• **Exercise prompt**
Convert the rows, starting with the line that contains "Open the All objects filter dropdown" and going on through the final row, into a JSON list of strings with one string per line, leaving out blank lines.
━━ Given data
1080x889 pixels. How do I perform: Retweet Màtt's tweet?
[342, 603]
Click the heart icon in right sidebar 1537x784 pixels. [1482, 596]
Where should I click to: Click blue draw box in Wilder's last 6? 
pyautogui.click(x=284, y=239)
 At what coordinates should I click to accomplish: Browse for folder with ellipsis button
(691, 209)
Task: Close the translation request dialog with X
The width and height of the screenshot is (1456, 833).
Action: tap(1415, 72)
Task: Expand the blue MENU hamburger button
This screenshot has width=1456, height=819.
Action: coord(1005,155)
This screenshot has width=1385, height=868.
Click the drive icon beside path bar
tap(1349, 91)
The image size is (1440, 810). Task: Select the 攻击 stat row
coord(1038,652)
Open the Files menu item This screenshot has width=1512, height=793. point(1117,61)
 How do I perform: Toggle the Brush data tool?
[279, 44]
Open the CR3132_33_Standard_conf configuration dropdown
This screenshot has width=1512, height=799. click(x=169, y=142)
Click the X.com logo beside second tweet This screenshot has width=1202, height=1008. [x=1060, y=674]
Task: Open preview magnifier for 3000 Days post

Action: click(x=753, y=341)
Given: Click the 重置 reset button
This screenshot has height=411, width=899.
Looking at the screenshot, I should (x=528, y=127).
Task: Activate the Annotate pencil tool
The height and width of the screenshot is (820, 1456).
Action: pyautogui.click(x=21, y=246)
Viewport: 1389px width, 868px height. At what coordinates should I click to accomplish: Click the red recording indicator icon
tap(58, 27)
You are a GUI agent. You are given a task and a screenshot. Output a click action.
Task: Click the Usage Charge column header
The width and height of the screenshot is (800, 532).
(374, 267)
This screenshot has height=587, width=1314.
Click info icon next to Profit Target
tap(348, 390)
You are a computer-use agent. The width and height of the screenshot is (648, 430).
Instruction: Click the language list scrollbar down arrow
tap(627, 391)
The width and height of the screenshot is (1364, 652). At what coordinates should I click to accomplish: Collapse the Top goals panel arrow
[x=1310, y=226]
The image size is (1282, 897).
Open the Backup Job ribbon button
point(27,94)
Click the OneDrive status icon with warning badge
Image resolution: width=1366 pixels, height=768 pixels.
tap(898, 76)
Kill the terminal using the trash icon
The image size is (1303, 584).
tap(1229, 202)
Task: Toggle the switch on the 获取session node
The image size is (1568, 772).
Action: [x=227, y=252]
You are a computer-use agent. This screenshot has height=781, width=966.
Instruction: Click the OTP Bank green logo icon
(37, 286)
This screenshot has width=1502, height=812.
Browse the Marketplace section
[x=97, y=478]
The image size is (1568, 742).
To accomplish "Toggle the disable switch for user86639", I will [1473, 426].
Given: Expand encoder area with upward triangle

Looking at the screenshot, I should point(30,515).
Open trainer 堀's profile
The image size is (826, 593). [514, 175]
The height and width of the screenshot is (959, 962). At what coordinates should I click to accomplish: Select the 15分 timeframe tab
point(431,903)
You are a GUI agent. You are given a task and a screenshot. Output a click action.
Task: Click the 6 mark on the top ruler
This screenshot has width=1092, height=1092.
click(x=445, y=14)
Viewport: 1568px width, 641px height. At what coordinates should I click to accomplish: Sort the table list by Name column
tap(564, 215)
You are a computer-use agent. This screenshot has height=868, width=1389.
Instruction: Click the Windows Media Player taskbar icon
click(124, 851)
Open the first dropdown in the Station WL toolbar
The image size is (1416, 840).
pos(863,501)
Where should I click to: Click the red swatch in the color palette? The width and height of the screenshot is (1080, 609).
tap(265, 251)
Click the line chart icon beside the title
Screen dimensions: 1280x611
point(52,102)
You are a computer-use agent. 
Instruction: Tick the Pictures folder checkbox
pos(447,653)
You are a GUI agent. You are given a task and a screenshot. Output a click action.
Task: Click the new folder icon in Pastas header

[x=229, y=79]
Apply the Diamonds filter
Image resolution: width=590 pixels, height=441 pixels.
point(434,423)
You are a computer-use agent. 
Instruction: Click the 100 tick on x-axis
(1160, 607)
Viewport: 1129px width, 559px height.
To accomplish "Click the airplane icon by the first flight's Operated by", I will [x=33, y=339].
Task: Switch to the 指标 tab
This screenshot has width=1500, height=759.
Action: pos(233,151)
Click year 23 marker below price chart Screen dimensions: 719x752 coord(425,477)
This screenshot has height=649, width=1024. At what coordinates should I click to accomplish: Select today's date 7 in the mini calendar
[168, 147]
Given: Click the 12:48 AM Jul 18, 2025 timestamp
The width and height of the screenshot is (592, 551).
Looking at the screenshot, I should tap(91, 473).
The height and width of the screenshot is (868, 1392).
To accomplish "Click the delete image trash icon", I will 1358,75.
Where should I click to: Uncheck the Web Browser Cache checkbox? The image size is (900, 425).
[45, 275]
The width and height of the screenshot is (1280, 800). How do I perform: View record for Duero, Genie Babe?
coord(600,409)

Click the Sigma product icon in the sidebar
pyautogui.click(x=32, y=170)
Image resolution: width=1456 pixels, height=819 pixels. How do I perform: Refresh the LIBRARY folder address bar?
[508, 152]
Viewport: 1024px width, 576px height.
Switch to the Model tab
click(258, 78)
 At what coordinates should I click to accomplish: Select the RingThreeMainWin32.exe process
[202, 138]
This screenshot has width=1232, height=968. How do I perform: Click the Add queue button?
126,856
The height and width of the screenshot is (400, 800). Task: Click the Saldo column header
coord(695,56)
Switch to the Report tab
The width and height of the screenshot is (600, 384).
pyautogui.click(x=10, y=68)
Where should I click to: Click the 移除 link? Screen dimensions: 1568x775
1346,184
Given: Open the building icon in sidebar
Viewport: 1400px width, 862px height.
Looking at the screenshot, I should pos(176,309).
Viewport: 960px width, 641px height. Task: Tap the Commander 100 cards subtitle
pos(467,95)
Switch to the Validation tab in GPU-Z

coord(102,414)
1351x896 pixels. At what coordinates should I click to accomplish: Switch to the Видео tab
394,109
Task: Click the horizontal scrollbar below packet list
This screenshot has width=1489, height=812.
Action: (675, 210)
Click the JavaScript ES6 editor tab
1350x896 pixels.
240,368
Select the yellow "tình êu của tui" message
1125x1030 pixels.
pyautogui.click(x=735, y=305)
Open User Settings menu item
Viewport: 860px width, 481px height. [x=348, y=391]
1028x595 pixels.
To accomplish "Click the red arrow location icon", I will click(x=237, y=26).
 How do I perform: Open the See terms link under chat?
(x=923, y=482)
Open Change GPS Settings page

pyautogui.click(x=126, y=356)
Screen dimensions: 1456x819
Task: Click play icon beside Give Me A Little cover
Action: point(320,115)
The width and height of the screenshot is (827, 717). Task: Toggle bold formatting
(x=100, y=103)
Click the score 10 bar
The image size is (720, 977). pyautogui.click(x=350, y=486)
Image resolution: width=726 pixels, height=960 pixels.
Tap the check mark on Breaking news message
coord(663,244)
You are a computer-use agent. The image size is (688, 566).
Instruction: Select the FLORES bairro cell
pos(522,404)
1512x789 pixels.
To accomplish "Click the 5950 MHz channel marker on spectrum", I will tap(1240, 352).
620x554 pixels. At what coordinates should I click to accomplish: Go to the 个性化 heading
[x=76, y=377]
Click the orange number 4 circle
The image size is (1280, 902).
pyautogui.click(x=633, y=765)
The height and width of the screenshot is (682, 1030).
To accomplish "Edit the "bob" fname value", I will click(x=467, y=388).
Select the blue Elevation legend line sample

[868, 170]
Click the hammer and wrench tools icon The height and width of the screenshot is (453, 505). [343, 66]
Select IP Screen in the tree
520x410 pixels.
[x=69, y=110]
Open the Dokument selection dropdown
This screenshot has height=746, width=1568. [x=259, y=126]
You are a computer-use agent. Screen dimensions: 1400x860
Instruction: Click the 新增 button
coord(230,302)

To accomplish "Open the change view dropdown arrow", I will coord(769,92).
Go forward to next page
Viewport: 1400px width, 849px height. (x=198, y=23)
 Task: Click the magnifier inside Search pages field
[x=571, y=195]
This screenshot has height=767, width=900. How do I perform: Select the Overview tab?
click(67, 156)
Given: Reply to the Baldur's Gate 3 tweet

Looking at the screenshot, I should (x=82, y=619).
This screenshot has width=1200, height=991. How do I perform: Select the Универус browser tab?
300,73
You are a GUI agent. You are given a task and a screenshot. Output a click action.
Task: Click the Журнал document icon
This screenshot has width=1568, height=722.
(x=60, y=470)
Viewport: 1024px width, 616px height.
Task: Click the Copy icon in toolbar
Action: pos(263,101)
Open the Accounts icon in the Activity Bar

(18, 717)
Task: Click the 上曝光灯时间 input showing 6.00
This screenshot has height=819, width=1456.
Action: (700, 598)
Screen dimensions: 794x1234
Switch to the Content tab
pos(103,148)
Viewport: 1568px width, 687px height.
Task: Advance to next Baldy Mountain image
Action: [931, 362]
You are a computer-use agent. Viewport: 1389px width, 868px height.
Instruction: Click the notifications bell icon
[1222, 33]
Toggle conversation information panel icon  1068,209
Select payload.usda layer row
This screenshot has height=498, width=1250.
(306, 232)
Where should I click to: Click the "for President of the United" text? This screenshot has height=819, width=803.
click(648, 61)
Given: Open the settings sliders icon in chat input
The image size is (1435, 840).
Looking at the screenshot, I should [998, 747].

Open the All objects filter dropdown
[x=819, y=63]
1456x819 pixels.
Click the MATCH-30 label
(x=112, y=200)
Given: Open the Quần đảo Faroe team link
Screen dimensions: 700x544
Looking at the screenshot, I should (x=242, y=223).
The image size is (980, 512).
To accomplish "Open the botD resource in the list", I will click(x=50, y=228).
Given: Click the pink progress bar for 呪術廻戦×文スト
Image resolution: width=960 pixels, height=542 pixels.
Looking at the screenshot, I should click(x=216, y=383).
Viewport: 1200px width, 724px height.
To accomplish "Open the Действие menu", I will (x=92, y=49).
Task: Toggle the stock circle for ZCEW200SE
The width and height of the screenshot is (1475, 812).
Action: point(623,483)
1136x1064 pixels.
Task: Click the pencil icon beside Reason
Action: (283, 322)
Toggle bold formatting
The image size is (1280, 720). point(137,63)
━━━━
• **Full answer**
[
  "Open the All objects filter dropdown",
  "[x=819, y=63]",
  "1456x819 pixels.",
  "Click the MATCH-30 label",
  "(x=112, y=200)",
  "Given: Open the Quần đảo Faroe team link",
  "Screen dimensions: 700x544",
  "Looking at the screenshot, I should (x=242, y=223).",
  "The image size is (980, 512).",
  "To accomplish \"Open the botD resource in the list\", I will click(x=50, y=228).",
  "Given: Click the pink progress bar for 呪術廻戦×文スト",
  "Image resolution: width=960 pixels, height=542 pixels.",
  "Looking at the screenshot, I should click(x=216, y=383).",
  "Viewport: 1200px width, 724px height.",
  "To accomplish \"Open the Действие menu\", I will (x=92, y=49).",
  "Task: Toggle the stock circle for ZCEW200SE",
  "The width and height of the screenshot is (1475, 812).",
  "Action: point(623,483)",
  "1136x1064 pixels.",
  "Task: Click the pencil icon beside Reason",
  "Action: (283, 322)",
  "Toggle bold formatting",
  "The image size is (1280, 720). point(137,63)"
]